#### What you need to do
Print verbatim the rows from the first line of the rows through the line containing "incoming-message-bubble: 练！ is", both included.

+-------+

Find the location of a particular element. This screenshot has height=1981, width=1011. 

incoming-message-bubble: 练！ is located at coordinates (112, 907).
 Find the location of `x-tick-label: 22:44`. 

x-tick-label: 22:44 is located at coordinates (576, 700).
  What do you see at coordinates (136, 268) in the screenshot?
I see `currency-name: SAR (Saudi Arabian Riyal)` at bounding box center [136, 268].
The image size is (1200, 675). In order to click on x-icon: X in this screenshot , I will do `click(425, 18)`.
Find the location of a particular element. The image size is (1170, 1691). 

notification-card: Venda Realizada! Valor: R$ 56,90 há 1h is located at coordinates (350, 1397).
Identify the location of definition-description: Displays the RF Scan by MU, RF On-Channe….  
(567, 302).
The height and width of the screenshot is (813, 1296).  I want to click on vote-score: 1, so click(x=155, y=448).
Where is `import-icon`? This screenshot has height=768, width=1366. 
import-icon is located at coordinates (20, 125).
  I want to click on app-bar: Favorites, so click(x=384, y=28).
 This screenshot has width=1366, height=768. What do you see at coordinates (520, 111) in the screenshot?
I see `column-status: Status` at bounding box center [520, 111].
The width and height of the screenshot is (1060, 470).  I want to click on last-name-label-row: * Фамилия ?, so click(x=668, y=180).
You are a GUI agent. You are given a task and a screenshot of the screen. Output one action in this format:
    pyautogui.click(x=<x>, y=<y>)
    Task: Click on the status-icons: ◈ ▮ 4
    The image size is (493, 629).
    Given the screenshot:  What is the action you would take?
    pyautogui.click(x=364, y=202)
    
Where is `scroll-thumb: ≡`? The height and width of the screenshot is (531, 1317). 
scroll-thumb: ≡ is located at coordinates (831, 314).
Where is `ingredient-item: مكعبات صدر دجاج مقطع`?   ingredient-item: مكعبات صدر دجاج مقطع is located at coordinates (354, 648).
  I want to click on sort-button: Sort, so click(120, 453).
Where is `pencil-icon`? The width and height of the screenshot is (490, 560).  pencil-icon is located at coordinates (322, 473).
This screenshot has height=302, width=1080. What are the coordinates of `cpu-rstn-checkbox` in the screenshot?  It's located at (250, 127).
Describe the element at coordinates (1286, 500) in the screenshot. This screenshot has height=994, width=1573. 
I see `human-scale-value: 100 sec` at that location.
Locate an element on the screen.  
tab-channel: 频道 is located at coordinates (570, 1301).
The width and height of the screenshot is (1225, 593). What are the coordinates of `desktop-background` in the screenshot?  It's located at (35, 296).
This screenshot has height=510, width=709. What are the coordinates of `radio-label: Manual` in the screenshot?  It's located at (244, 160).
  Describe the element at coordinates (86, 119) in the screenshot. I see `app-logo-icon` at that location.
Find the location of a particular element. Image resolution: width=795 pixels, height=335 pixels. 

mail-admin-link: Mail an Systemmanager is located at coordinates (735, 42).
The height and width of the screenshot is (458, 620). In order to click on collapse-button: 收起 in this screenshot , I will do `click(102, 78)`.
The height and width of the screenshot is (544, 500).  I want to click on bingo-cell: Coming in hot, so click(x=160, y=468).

+-------+

#### Task output
Find the location of a particular element. This screenshot has height=1981, width=1011. 

incoming-message-bubble: 练！ is located at coordinates (112, 907).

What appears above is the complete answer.